[INFORMATION SUPPLIED]

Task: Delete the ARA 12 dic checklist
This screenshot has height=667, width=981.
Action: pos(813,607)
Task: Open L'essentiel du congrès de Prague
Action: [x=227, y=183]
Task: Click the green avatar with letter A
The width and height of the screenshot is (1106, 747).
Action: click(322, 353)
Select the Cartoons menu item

[/INFORMATION SUPPLIED]
[INFORMATION SUPPLIED]

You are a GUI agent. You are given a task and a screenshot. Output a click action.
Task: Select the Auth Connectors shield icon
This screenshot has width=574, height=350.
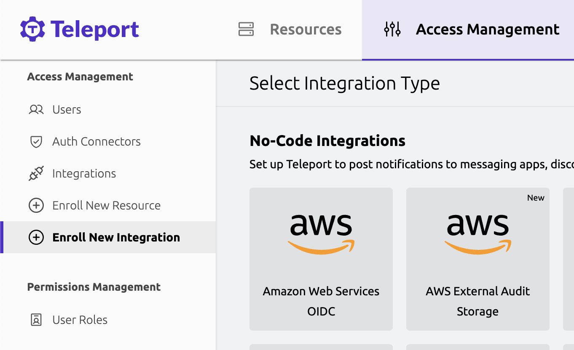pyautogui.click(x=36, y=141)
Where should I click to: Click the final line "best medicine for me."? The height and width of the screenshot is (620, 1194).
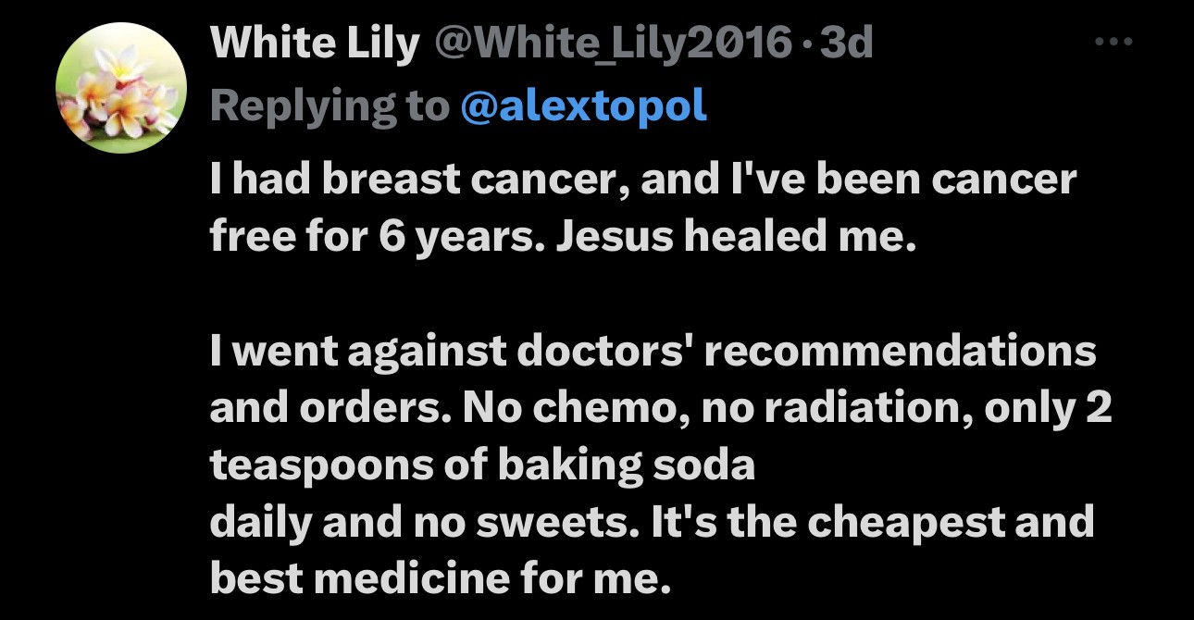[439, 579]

[/INFORMATION SUPPLIED]
[INFORMATION SUPPLIED]

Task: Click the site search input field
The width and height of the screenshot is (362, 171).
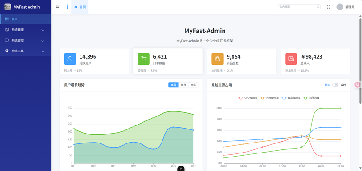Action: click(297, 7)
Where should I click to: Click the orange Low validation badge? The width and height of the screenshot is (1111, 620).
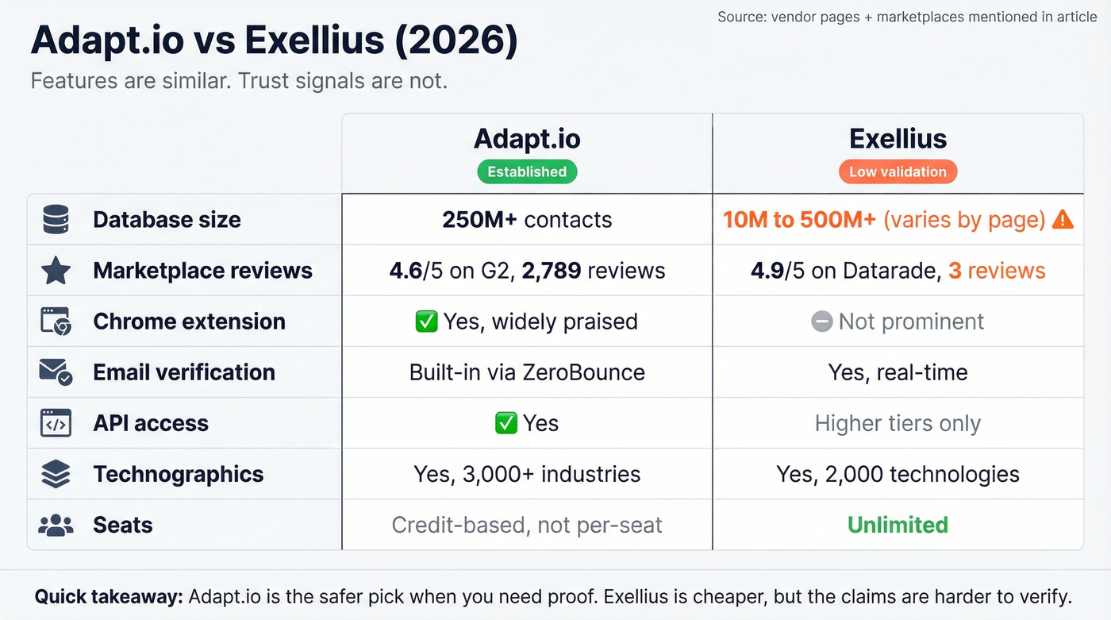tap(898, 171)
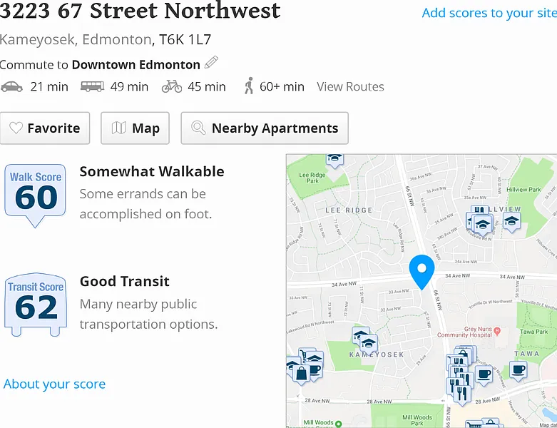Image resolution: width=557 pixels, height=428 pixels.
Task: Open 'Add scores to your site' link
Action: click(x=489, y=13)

[/INFORMATION SUPPLIED]

WHAT IS NEEDED. Of all the lines in the data above, show only those that hold the word "Select".

SOLUTION FOR THIS EXERCISE.
Select the Cartoons menu item
Task: Select the Auth Connectors shield icon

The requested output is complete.